Our case highlights xylazine-induced skin necrosis that can occur in individuals who use IV drugs. The combination of xylazine with other recreational drugs such as fentanyl poses unique challenges for clinicians. Xylazine has been increasingly found in cases of overdose-related mortality¹ and recently has been reported to induce skin ulcers.² Xylazine intoxication, though uncommon, can result in distinct clinical presentations, including recalcitrant skin ulcers and deep necrotizing wounds.

The precise mechanism behind these wounds remains unclear. Xylazine is a partial α₂ receptor agonist, and it is postulated that the necrotic wounds develop secondary to local vasoconstriction, leading to decreased skin perfusion.³ A recent study found that xylazine used in combination with cocaine or an active metabolite in heroin can cause cytotoxicity to vascular endothelial cells, which can lead to dysregulation of vascular tone.⁴ Decreased perfusion and impaired wound healing put patients at risk for secondary infections, infected ulcers, osteomyelitis, and sepsis.

In patients with known fentanyl use in conjunction with skin necrosis, a high degree of suspicion for xylazine intoxication should be employed. Ruling out vasculitis (via serologic markers and skin biopsy) as well as atypical skin infections is important in these patients to identify potential cases of xylazine-induced skin necrosis. Other IV drugs such as krokodil (desomorphine) can cause severe skin necrosis and therefore should be considered in these patients. Early detection of these skin ulcers is imperative, as delayed diagnosis increases the risk for osteomyelitis and/or the need for amputation.

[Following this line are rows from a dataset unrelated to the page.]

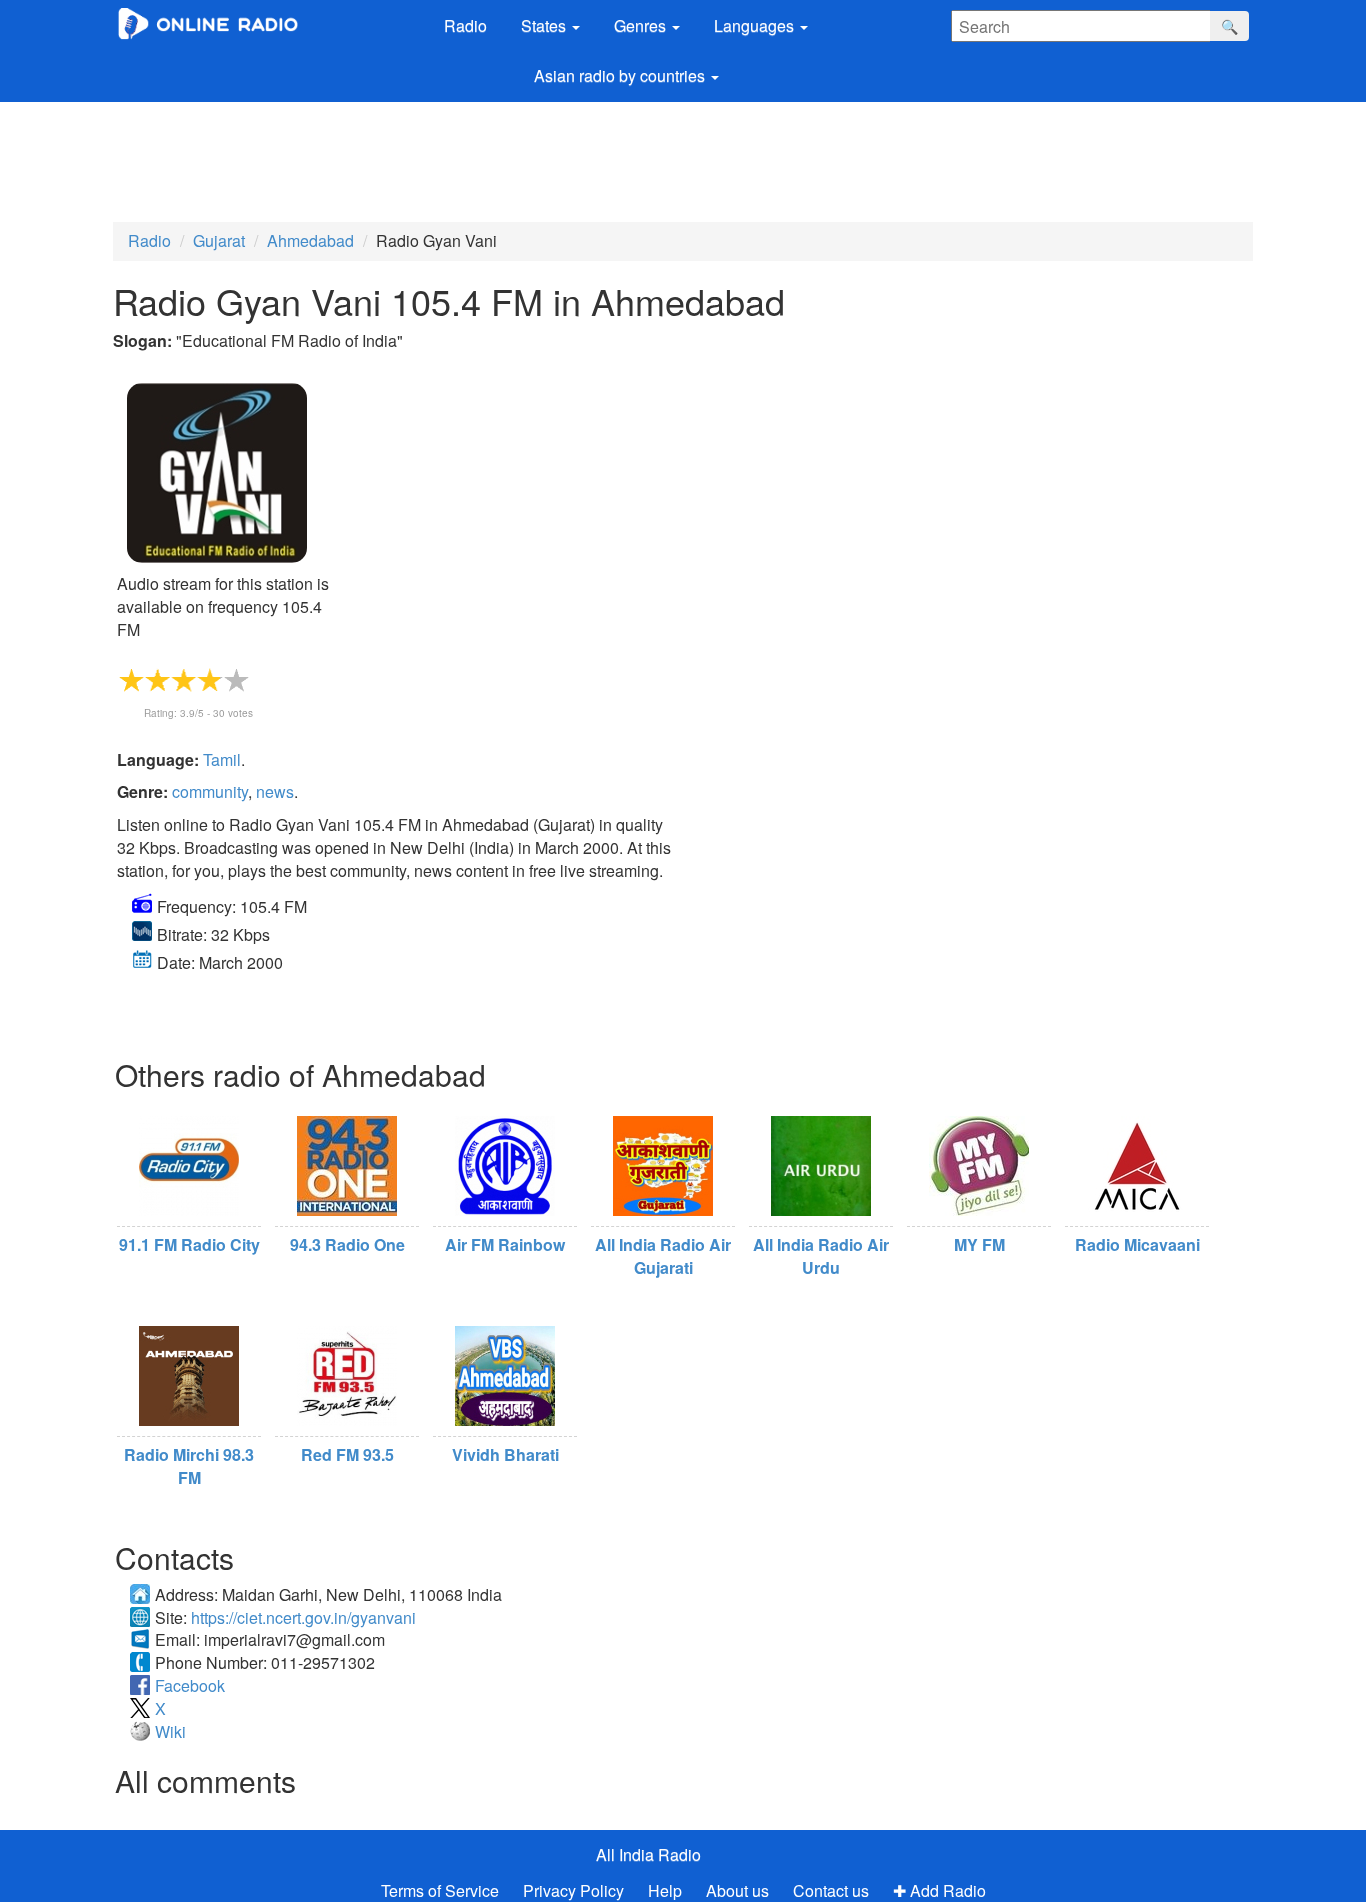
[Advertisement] (595, 157)
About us (737, 1890)
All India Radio (648, 1854)
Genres (642, 25)
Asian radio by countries (621, 75)
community (210, 791)
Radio (465, 25)
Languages (756, 25)
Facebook (190, 1685)
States (545, 25)
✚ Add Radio (939, 1890)
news (275, 791)
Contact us (831, 1890)
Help (665, 1890)
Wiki (170, 1731)
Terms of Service (440, 1890)
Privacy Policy (575, 1890)
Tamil (222, 759)
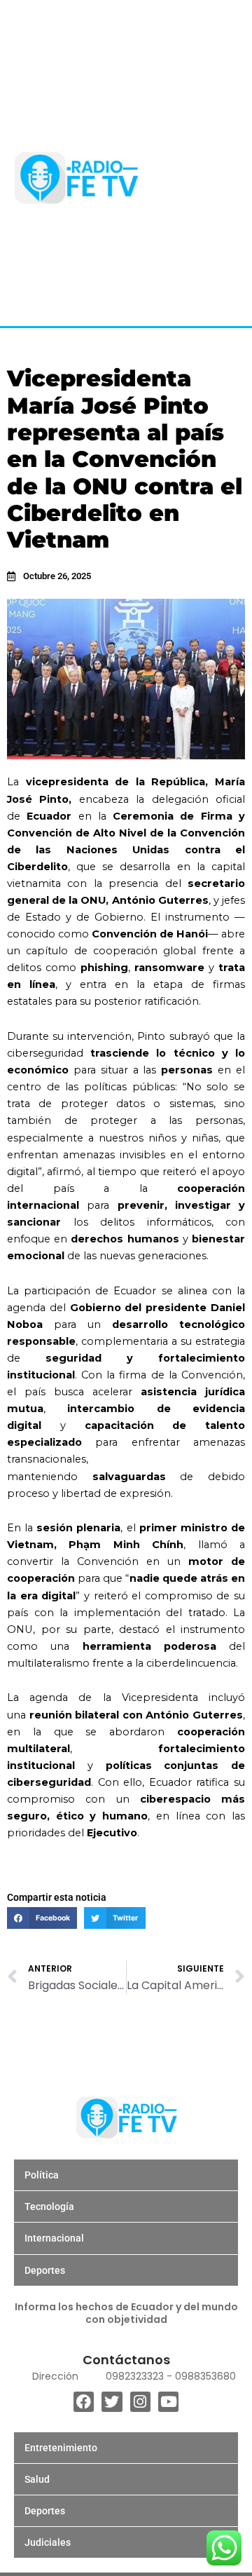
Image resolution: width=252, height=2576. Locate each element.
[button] (42, 1918)
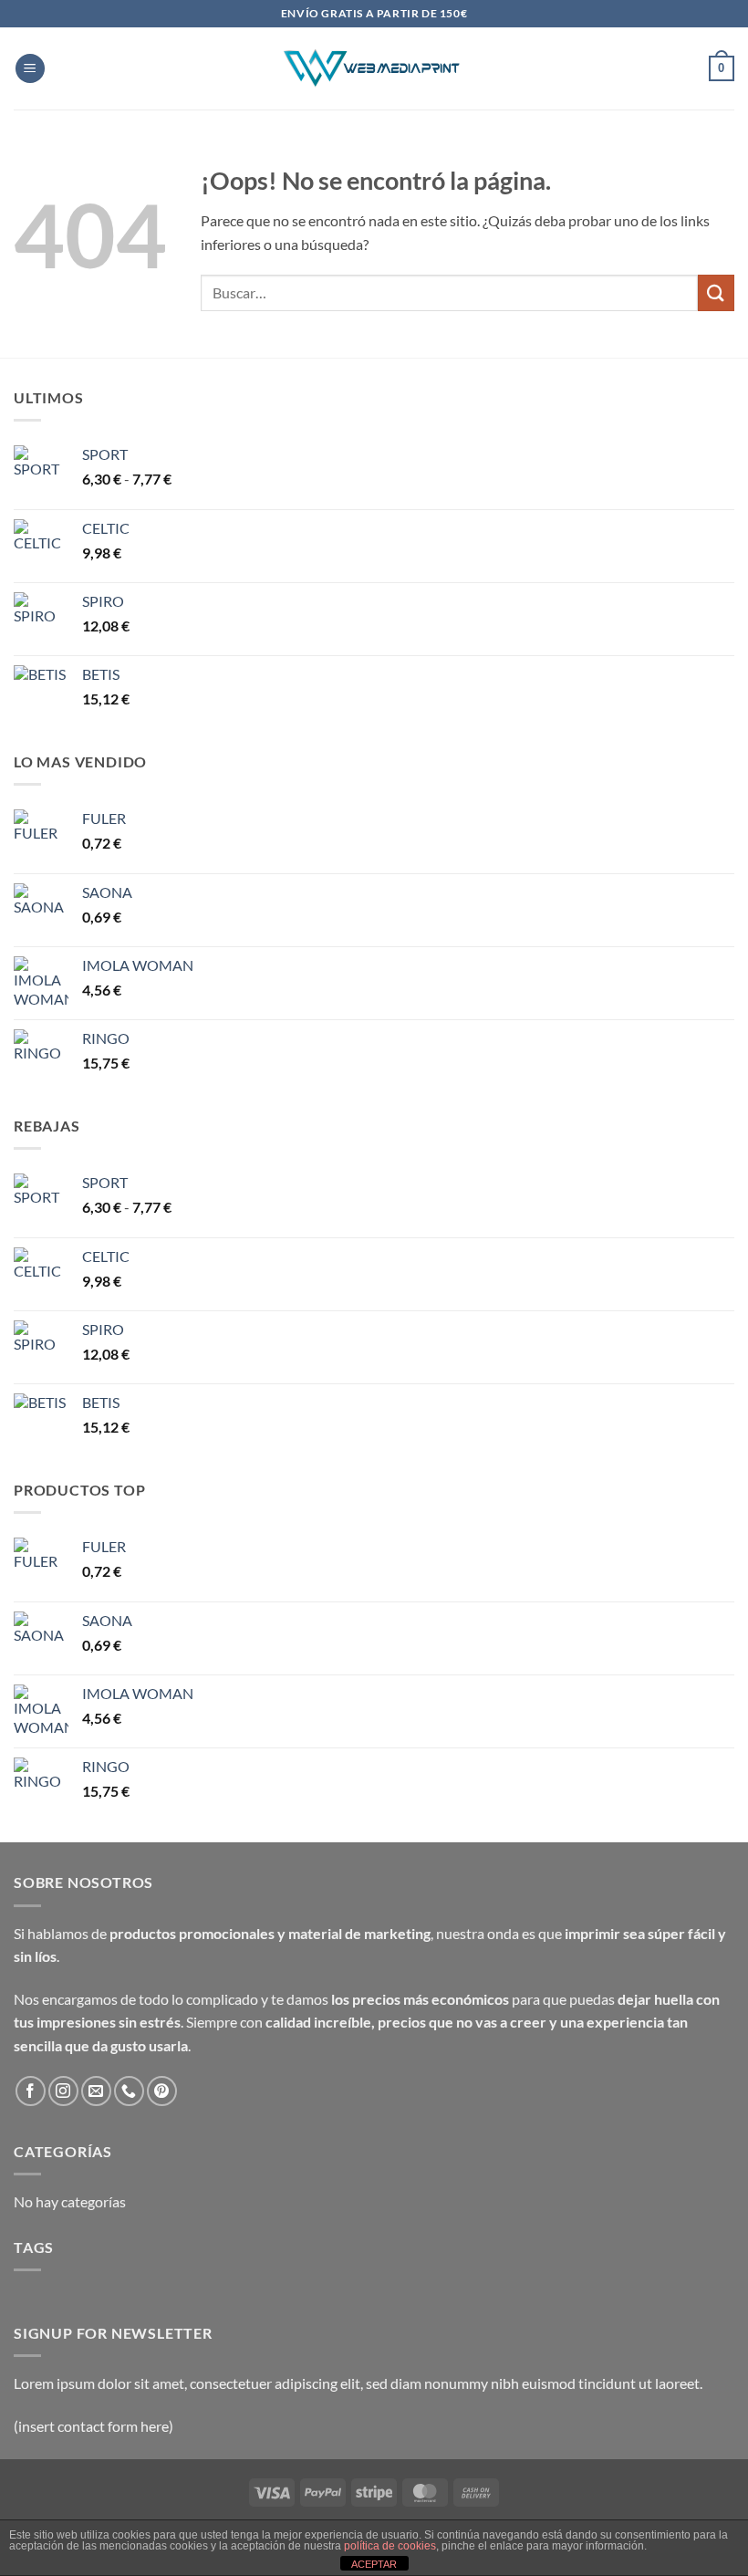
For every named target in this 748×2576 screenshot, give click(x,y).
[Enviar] (716, 292)
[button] (30, 69)
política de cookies (390, 2545)
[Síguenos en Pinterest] (162, 2091)
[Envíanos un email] (96, 2091)
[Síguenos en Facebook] (31, 2091)
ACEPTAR (374, 2564)
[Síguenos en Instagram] (63, 2091)
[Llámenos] (129, 2091)
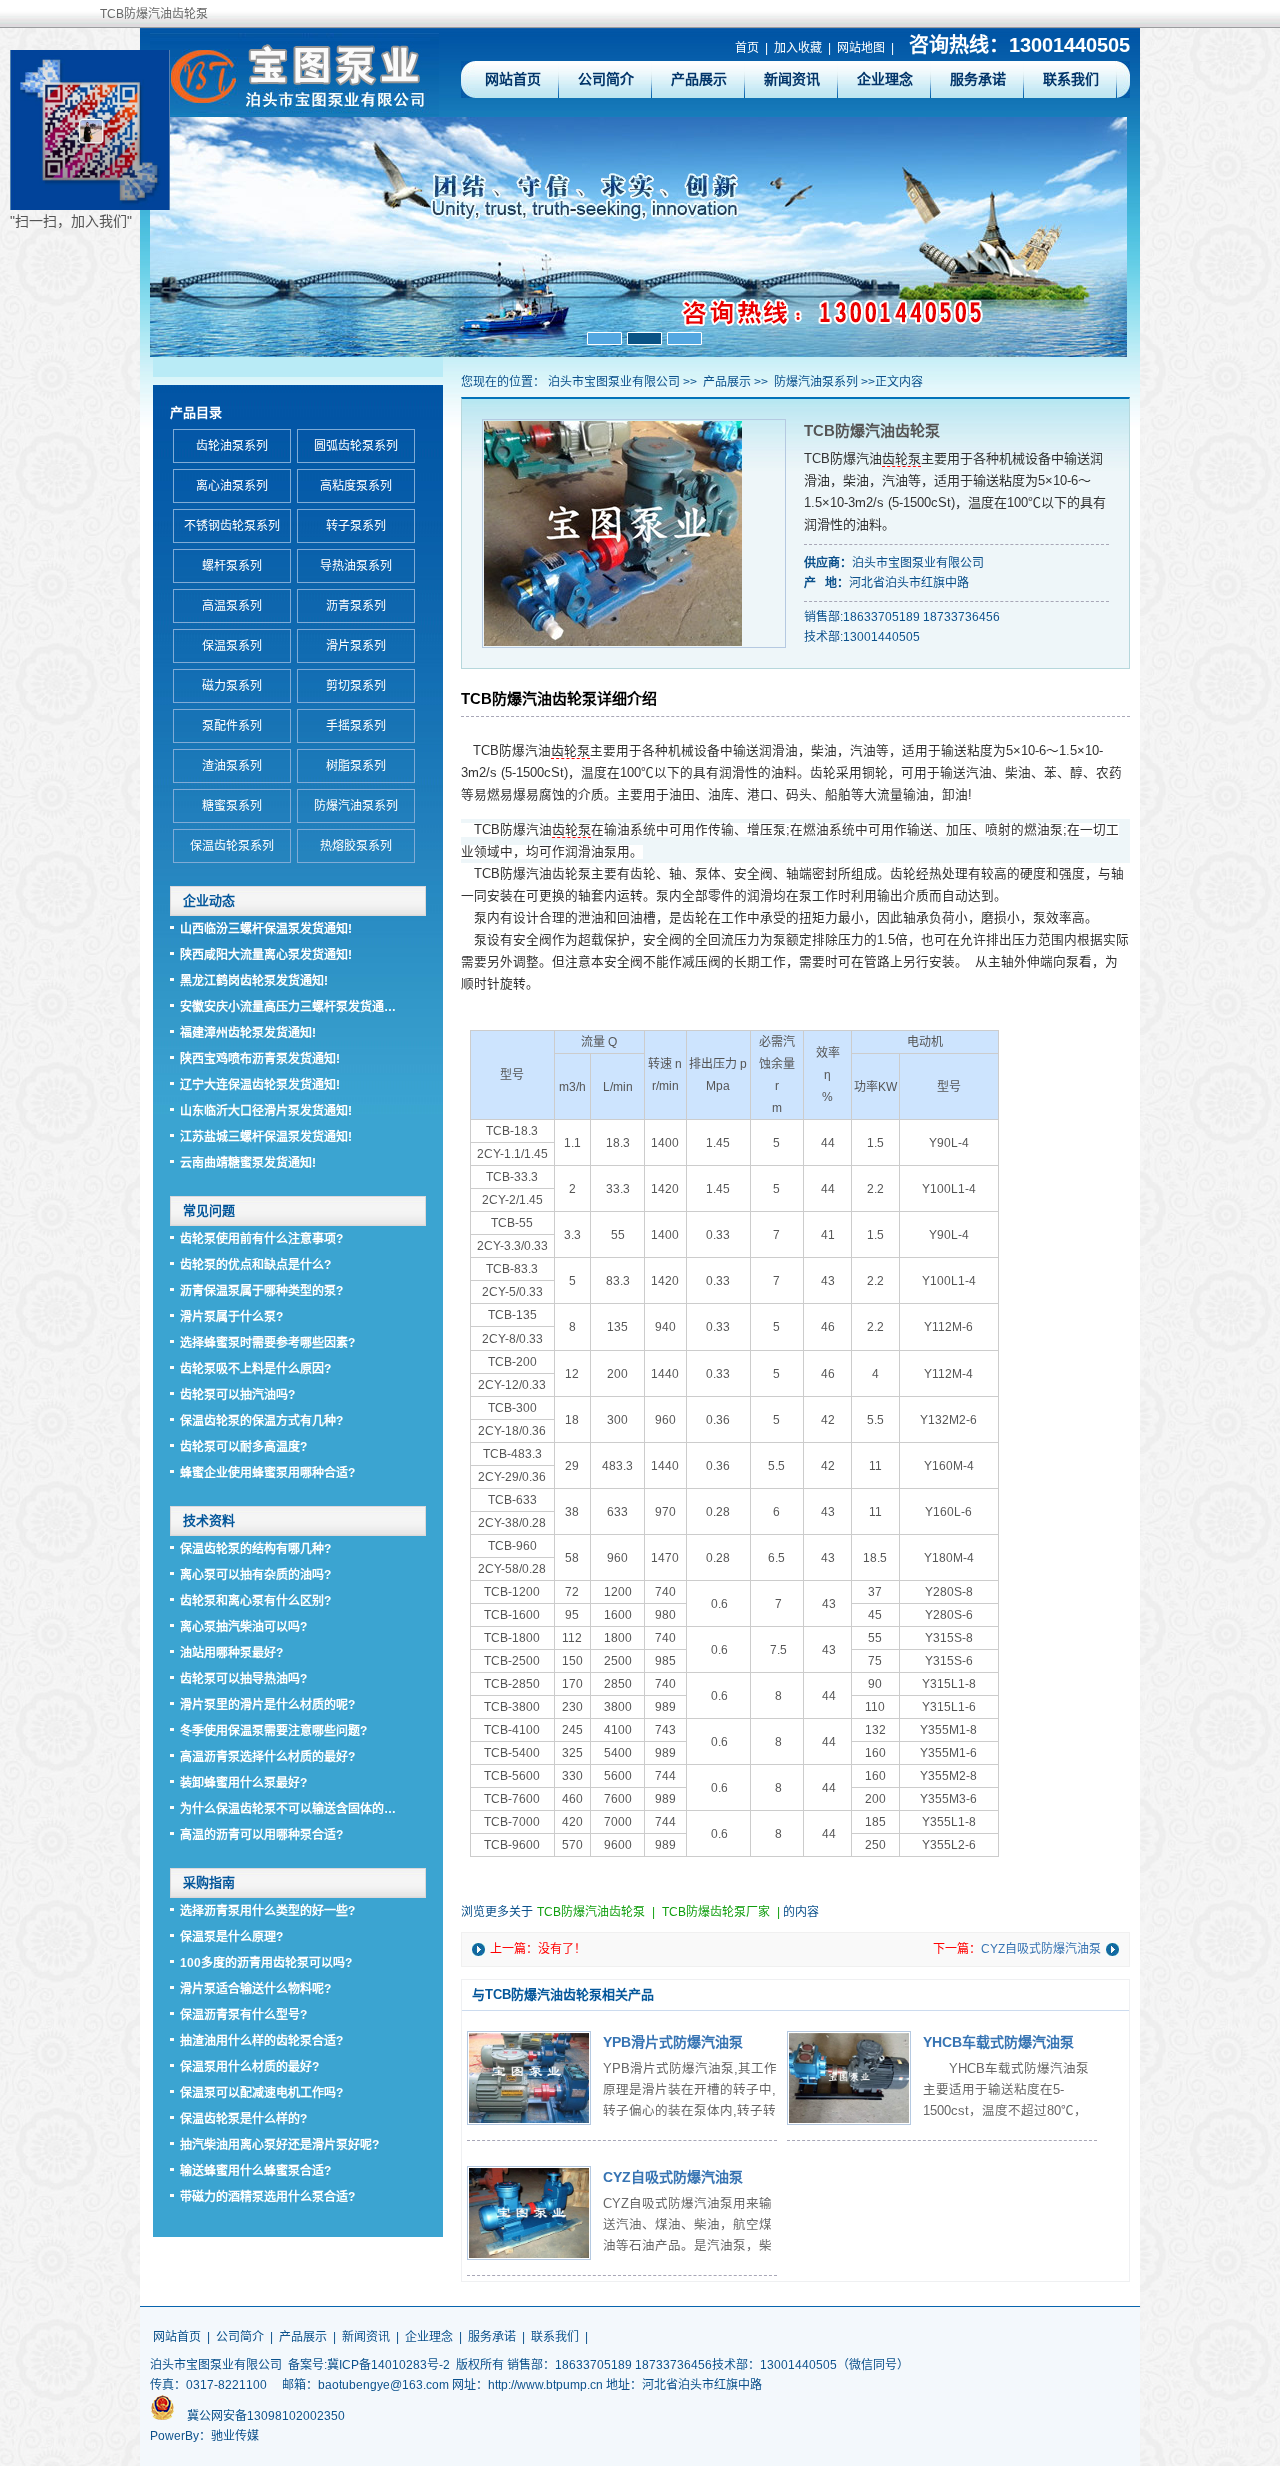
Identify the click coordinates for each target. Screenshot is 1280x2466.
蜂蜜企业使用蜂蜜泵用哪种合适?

This case emphasizes the importance of health care providers remaining vigilant about emerging trends in drug misuse. Early recognition of xylazine intoxication and its potential complications is crucial for timely intervention and appropriate management, which may include wound debridement and antibiotic therapy. In addition, proper counseling regarding discontinuation of drug use is important in wound healing, though this poses a challenging conversation with the patient. Increased awareness among health care professionals and continued research in illicit drug–induced skin necrosis will aid in better understanding and addressing the growing issue of xylazine misuse.